Going below the current unemployment level in the US is neither desirable nor feasible for the country. But this happy news is marred by highly hot inflation that has thrown cold waters in all gains of the recovery. People have jobs, wallets are healthy with dollar notes or plastic cards, but buyers feel the heat whenever they go shopping or to fill up their gasoline tanks.
This high inflation will be transmitted to other economies that have connections with the US through the channels of trade, remittance, services, and investments. For example, Bangladesh suffered from the highest rate of inflation in the 1970s when the US was weathering through the Great Inflation. During the current recovery, Bangladesh's imports are rising at a rate much faster than that of exports. US inflation will penetrate Bangladesh mainly through imports.

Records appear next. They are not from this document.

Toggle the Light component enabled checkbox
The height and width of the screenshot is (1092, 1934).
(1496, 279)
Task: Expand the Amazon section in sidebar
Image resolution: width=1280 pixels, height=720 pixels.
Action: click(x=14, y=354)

As the International Monetary Fund (IMF) forecasts, the US GDP growth will come down from 5.7 percent in 2021 to four percent in 2022. Still, this is higher than the country's long-run growth, which is slightly over two percent. Hence, the Fed's step to tighten the economy with an objective to bring inflation down from a super high of 8.5 percent is justified. The Fed is expected to raise the policy rate by another 50 basis points in early May. Otherwise, inflation can't be controlled.

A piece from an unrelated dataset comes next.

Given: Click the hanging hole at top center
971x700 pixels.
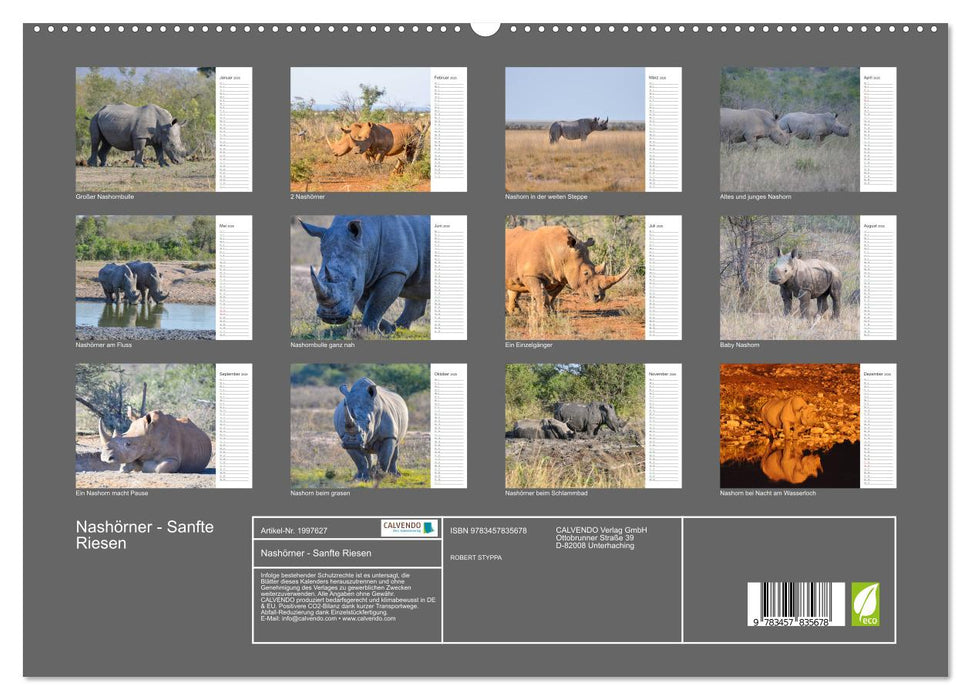Looking at the screenshot, I should click(x=485, y=26).
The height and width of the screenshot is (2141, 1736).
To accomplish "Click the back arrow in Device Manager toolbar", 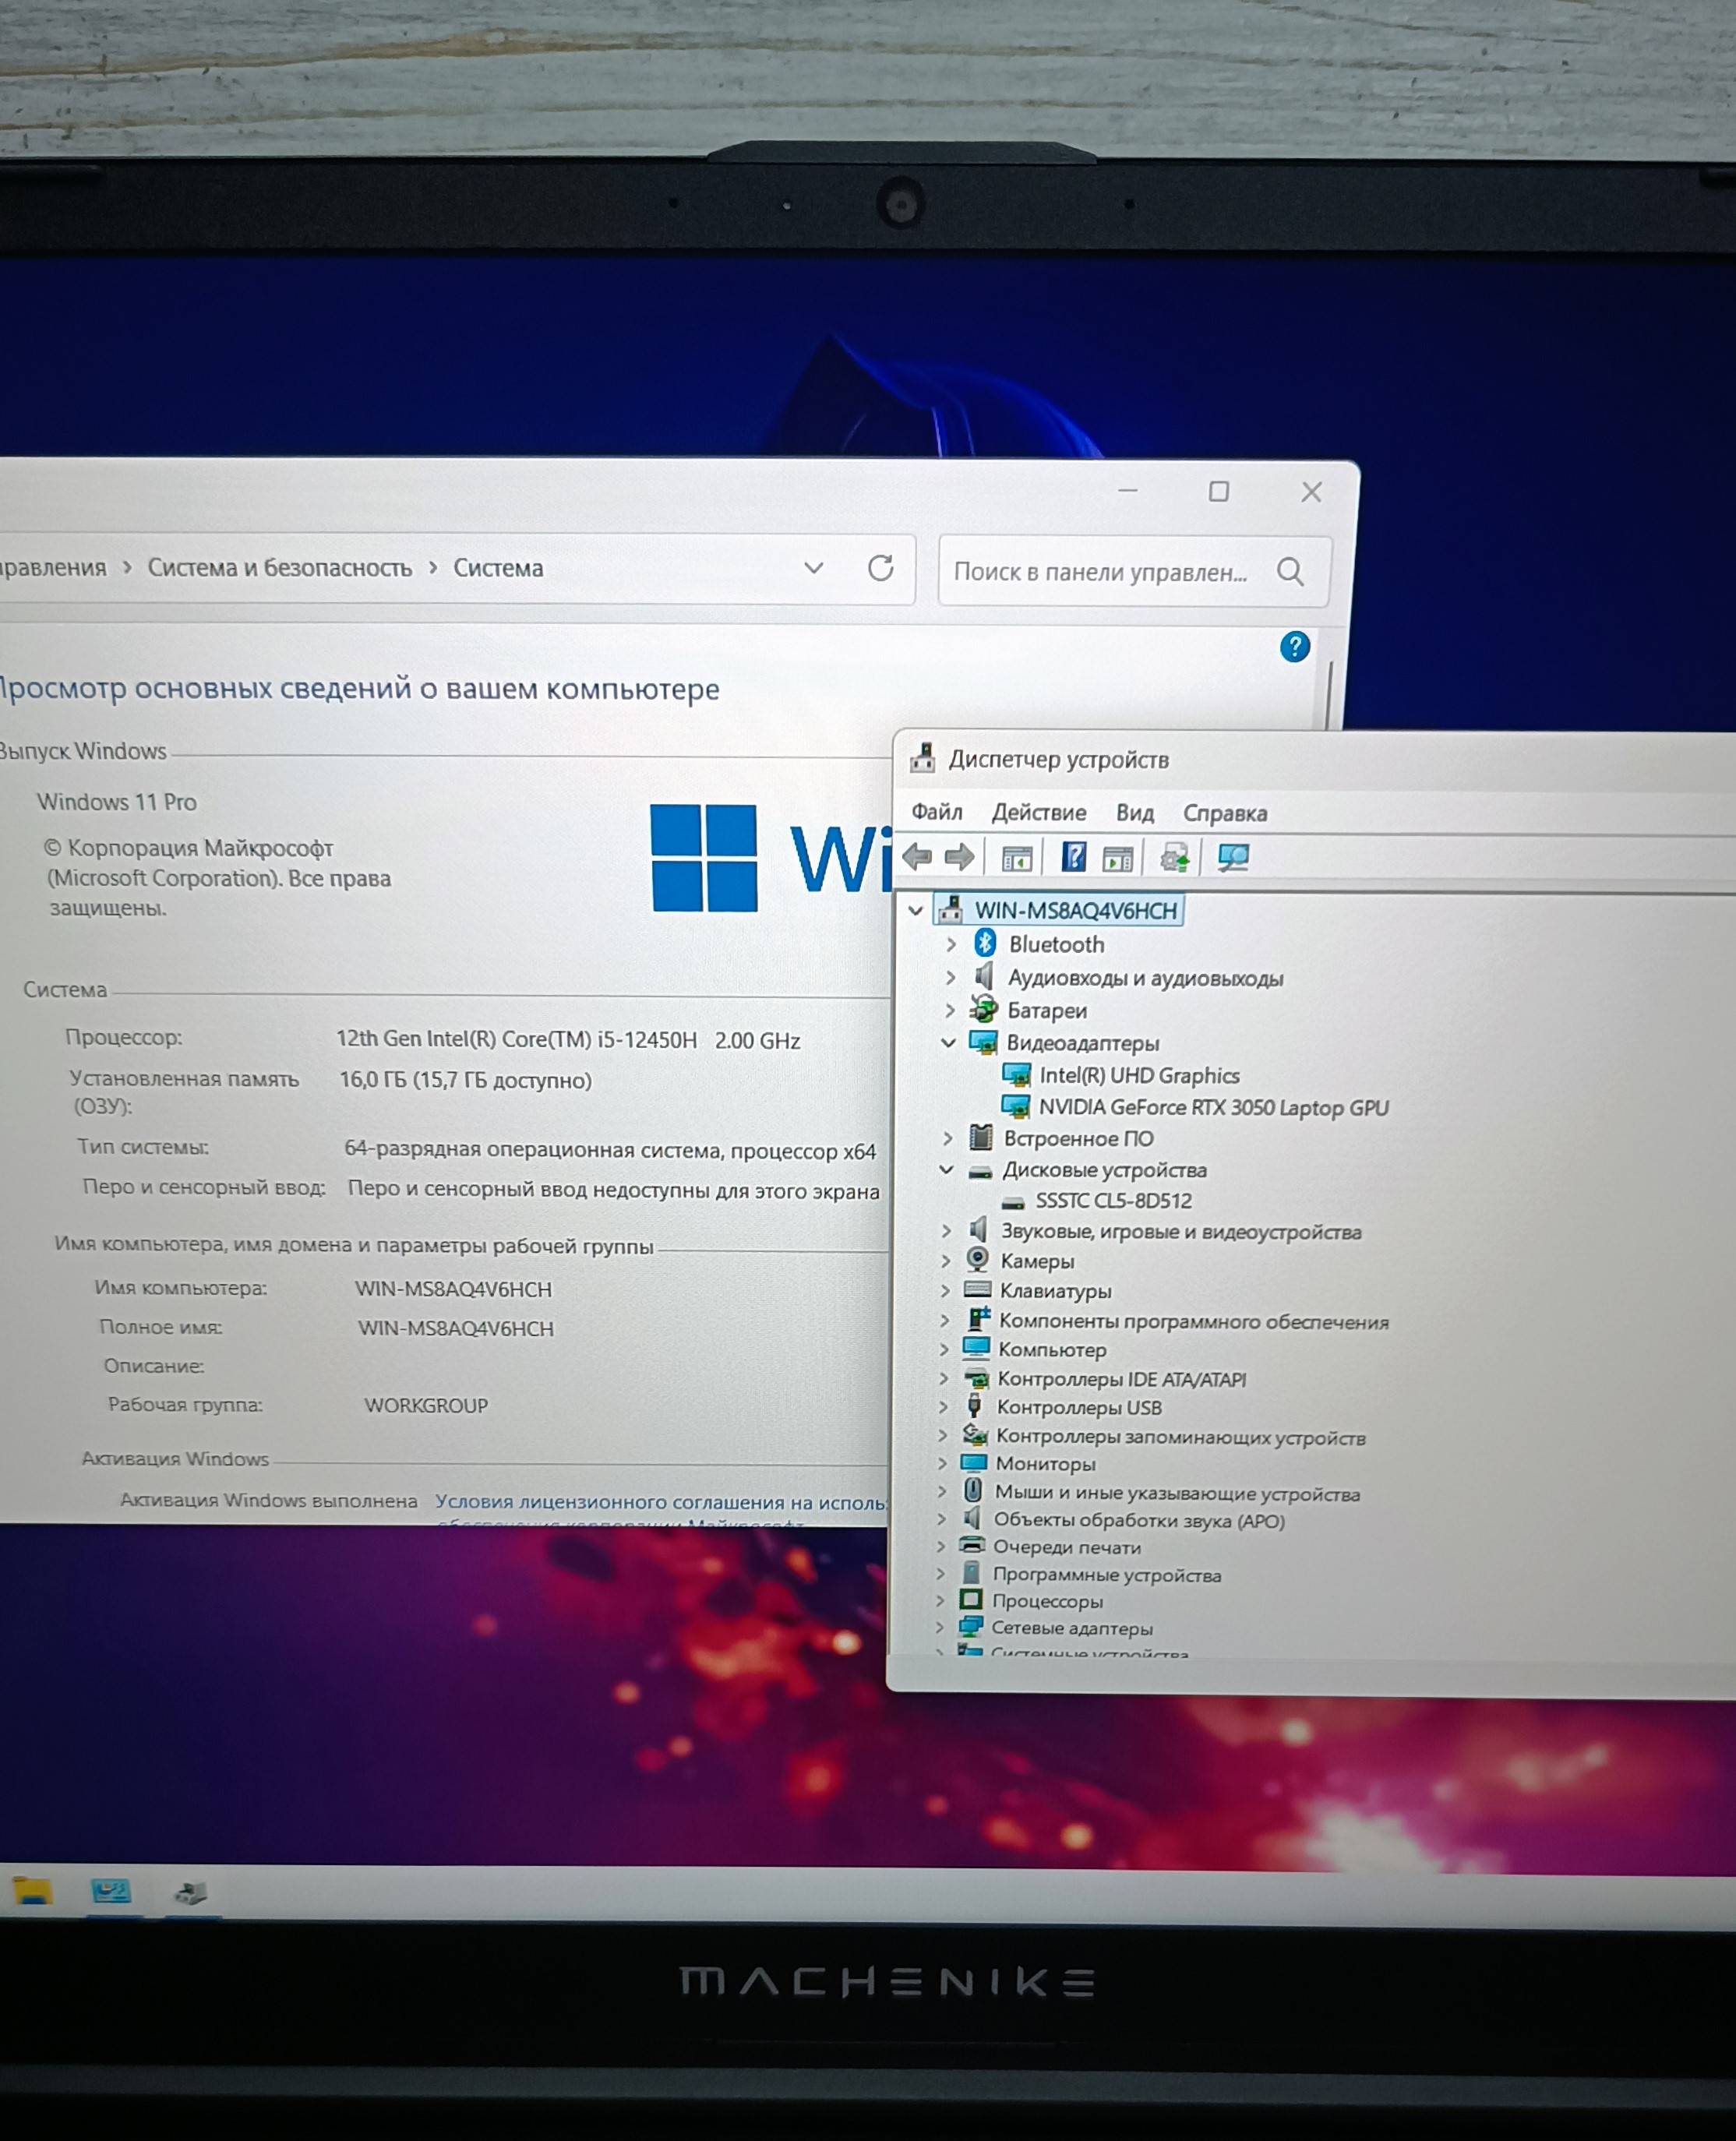I will click(917, 857).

The long-term inflation target for the US economy is two percent—much lower than the usual target of four to five percent in developing economies. Hence, bringing inflation down from 8.5 percent to two percent is hard for its central bank, unless it becomes desperate in raising the policy rate up to, say, four to five percent from the current rate of 0.5 percent. But this must be done step by step to avoid a sudden choking of businesses.

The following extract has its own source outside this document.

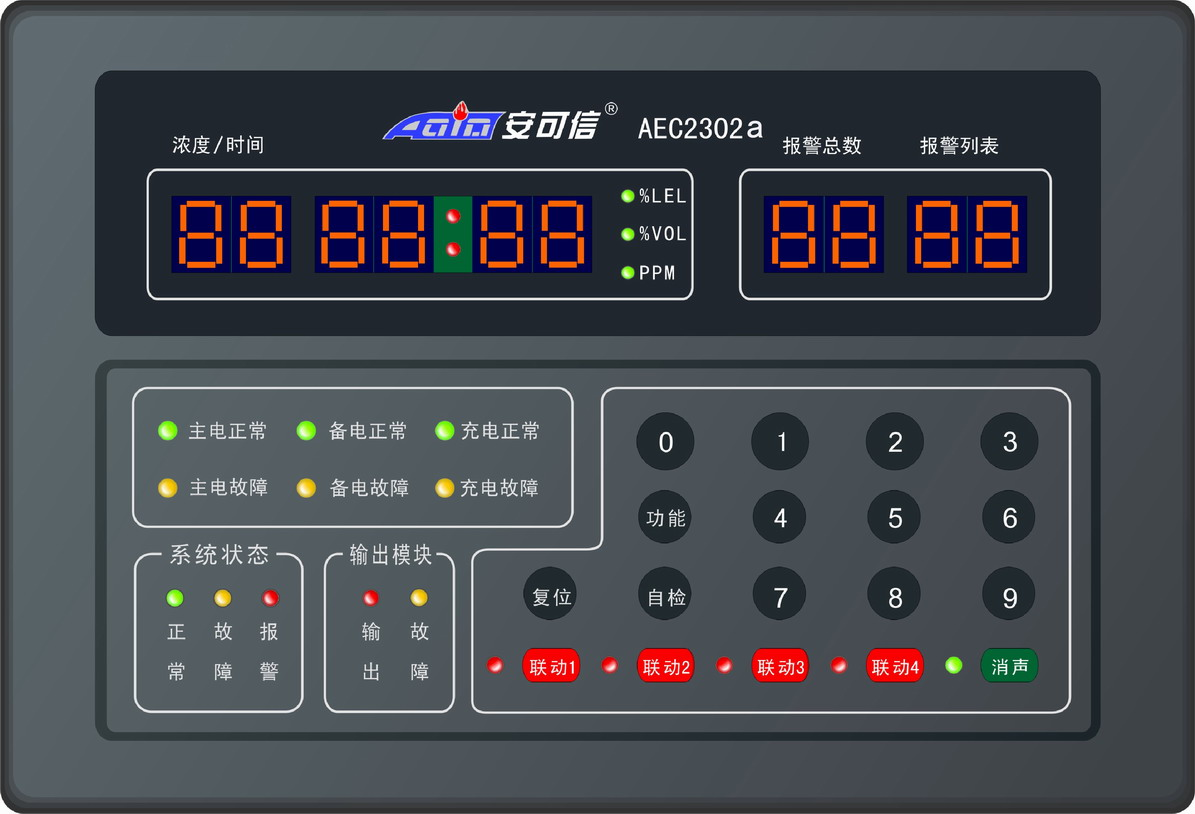The width and height of the screenshot is (1195, 814).
Task: Click the 主电正常 green indicator light
Action: (x=167, y=431)
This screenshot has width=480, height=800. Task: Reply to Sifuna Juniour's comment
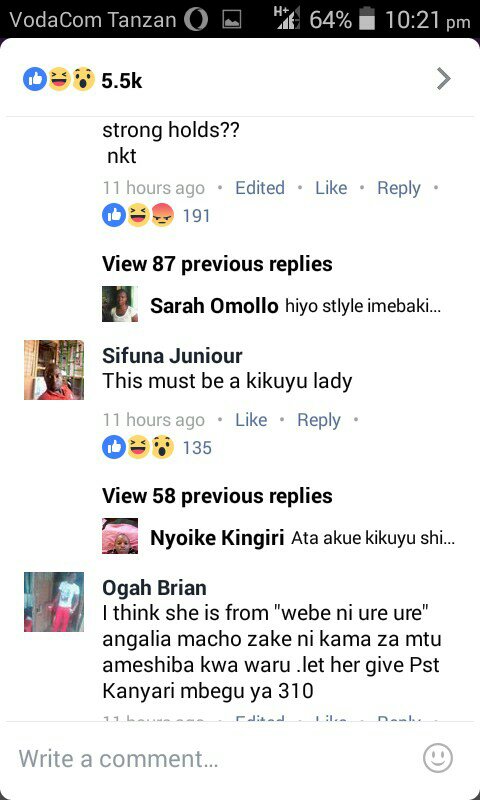(319, 420)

The policy-rate hike alone won't control this inflation too effectively because of the multiple sources of current inflation. Central banks are helpless when inflation is coming largely from supply shocks. And this is true for the US inflation, which can largely be attributed to supply-chain disruptions due to Covid and Russia's war on Ukraine. Due to the tight labour market, wages are rising faster, driving up the cost-push side of inflation—which is hard to control simply by an increase in the interest rate of the Fed's monetary policy. The world must be on alert on both how the US handles price spirals and how it fails to control a large part of its stubborn inflation. The ghost of the early 1980s seems to be looming on the horizon.
Dr Birupaksha Paul is a professor of economics at the State University of New York at Cortland in the US and former chief economist of Bangladesh Bank.